## Work instructions
Run through the data and copy out every line that mentions the word "agent".

## Supplied data
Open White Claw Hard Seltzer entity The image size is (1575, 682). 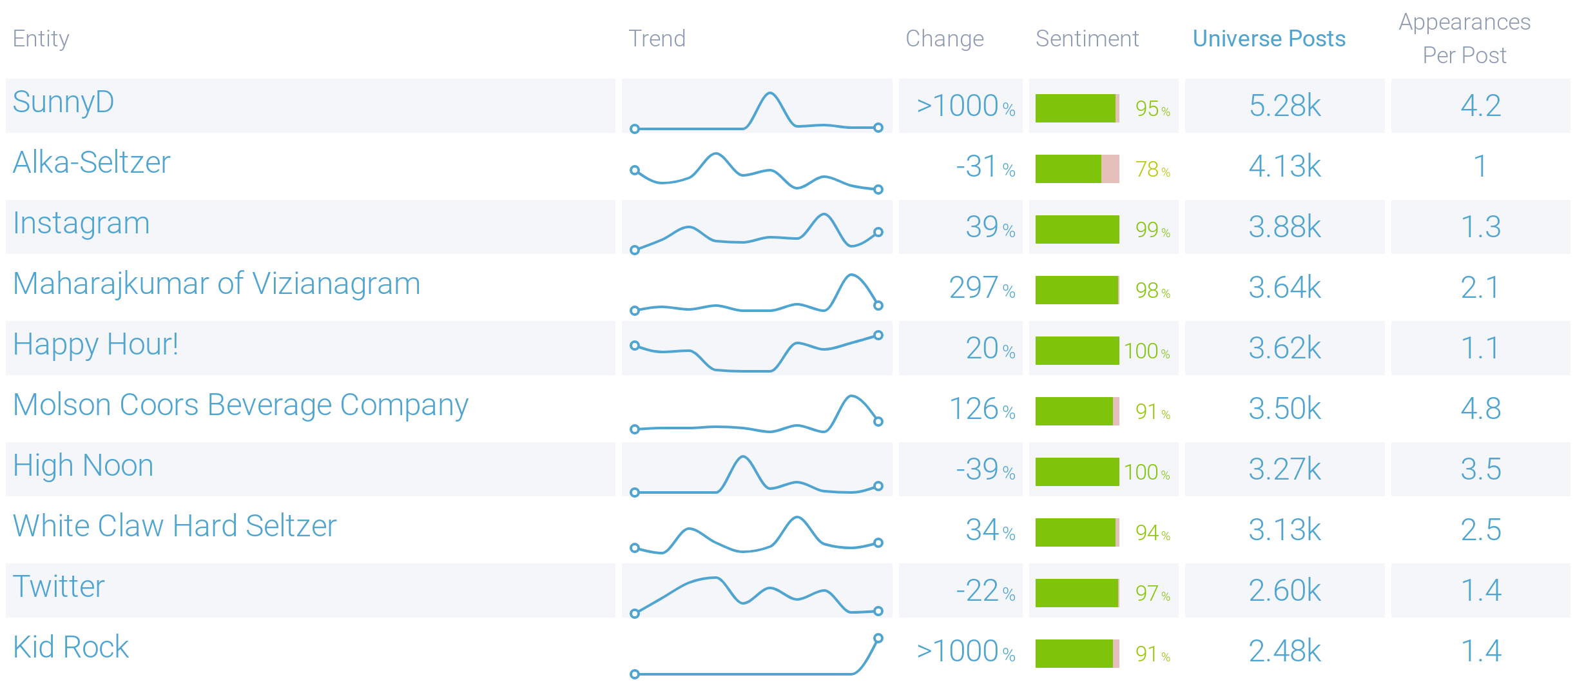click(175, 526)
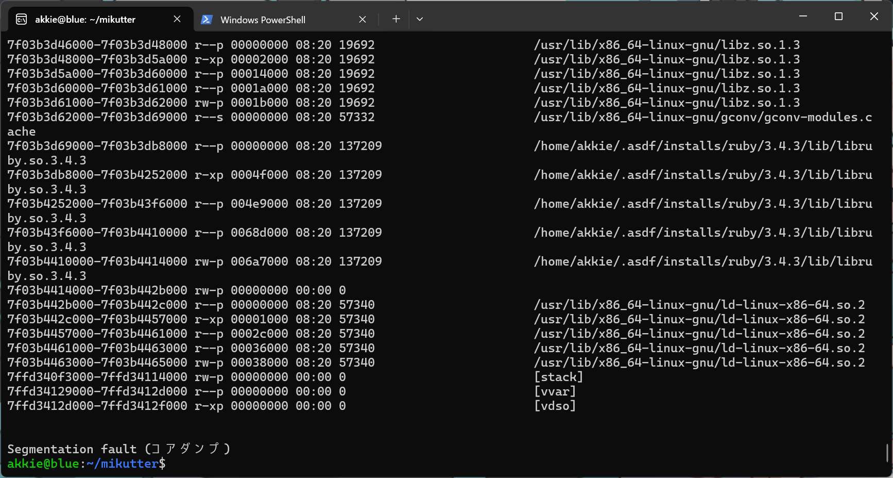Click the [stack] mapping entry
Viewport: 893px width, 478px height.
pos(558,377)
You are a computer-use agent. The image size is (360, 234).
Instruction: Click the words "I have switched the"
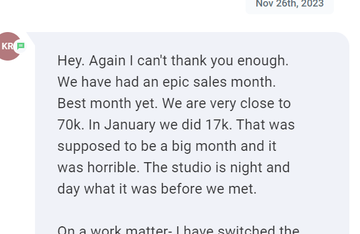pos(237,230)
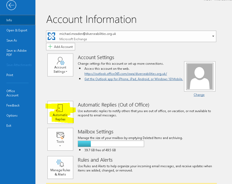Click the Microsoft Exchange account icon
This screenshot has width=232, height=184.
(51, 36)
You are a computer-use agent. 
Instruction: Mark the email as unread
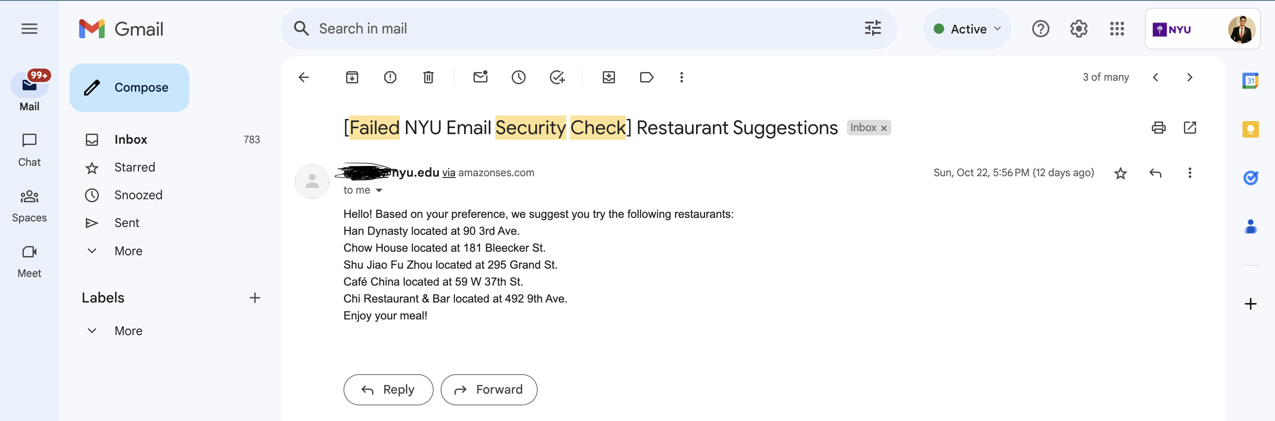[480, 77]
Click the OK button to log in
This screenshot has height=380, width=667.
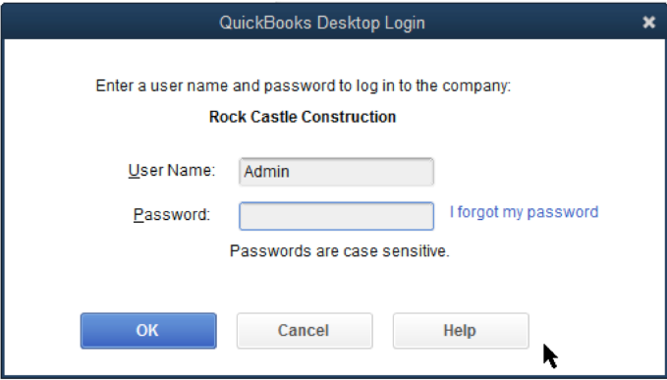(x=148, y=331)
...
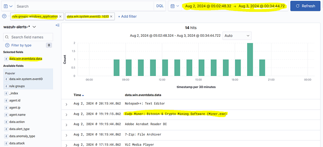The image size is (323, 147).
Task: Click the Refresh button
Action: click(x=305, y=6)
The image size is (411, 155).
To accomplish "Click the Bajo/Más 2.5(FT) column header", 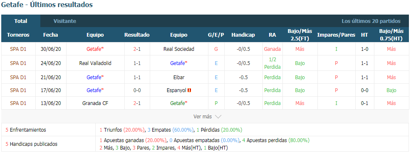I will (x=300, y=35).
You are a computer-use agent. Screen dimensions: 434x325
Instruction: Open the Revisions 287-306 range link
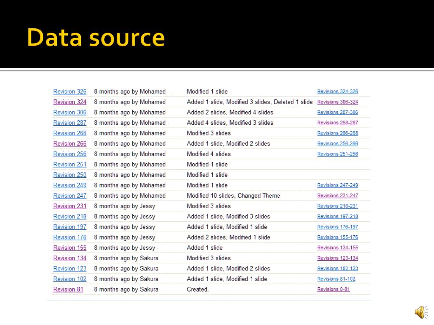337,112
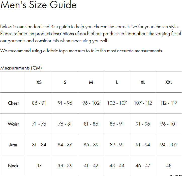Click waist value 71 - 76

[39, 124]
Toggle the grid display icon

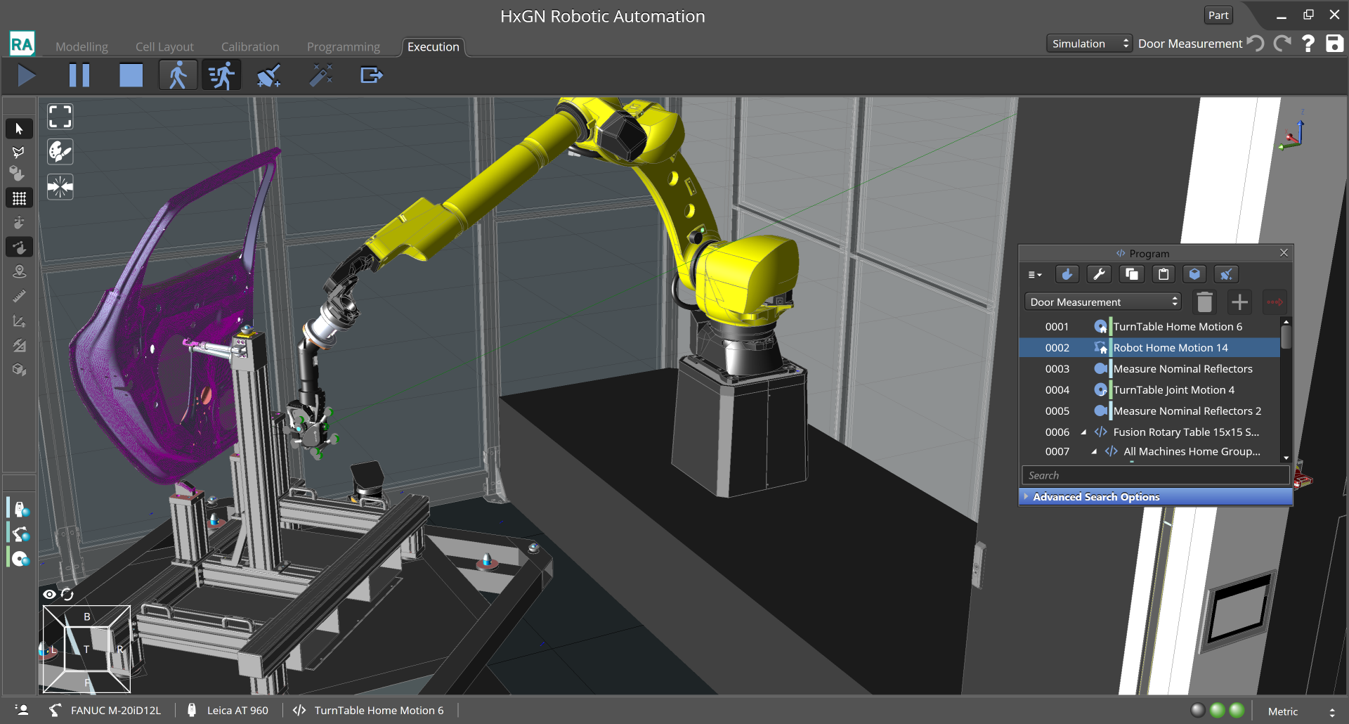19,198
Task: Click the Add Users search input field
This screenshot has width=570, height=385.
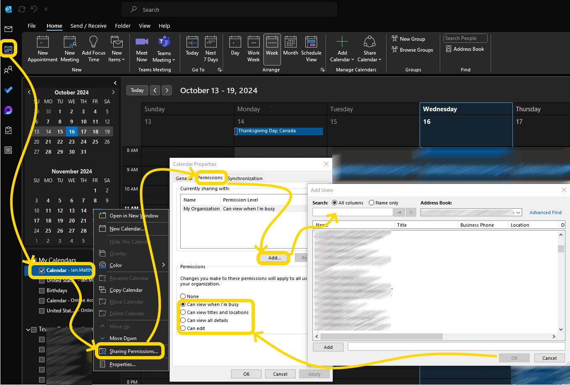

## Result
You are a computer-use agent. The image size is (360, 234).
You are a computer-use agent. 
You are a computer-use agent. Screen dimensions: 434x325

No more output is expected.